What the task asks
Going through the data below, copy out each line where the word "computer" shows up.

[Stored records]

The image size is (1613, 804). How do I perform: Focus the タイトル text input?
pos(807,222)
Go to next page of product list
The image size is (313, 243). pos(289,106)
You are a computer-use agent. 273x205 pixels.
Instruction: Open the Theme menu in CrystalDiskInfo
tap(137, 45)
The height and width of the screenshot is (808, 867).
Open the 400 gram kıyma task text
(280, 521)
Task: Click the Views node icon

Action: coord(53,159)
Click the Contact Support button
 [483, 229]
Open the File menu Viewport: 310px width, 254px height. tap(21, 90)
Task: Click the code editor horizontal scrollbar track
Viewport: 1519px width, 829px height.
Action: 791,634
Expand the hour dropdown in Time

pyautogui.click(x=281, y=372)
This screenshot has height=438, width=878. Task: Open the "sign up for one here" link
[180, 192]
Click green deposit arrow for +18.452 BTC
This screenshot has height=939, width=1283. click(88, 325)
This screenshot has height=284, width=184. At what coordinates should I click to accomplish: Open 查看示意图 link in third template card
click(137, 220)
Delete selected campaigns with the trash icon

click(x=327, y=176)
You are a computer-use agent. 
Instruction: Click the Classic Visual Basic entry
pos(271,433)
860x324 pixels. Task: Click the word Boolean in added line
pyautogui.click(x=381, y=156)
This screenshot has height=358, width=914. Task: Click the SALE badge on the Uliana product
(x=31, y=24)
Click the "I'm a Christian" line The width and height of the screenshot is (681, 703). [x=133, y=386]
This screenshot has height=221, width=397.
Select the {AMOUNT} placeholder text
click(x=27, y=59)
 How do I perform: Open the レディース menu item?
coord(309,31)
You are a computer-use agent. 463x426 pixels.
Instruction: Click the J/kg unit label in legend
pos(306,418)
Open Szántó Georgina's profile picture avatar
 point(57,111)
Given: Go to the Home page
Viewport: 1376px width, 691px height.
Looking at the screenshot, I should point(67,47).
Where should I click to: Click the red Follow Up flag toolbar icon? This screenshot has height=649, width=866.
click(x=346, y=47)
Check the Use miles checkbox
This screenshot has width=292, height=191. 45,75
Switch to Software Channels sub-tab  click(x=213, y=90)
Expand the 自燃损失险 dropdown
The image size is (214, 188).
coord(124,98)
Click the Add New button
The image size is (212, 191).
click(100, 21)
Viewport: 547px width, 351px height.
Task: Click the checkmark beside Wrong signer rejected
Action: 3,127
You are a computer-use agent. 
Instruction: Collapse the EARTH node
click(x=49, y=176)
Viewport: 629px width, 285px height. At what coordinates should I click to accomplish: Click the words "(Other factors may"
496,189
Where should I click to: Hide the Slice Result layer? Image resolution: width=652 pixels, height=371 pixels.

Written reply
You are a computer-use agent. 273x205 pixels.
You are a computer-use agent. 
You are a computer-use agent. 463x426 pixels.
You are a computer-use agent. 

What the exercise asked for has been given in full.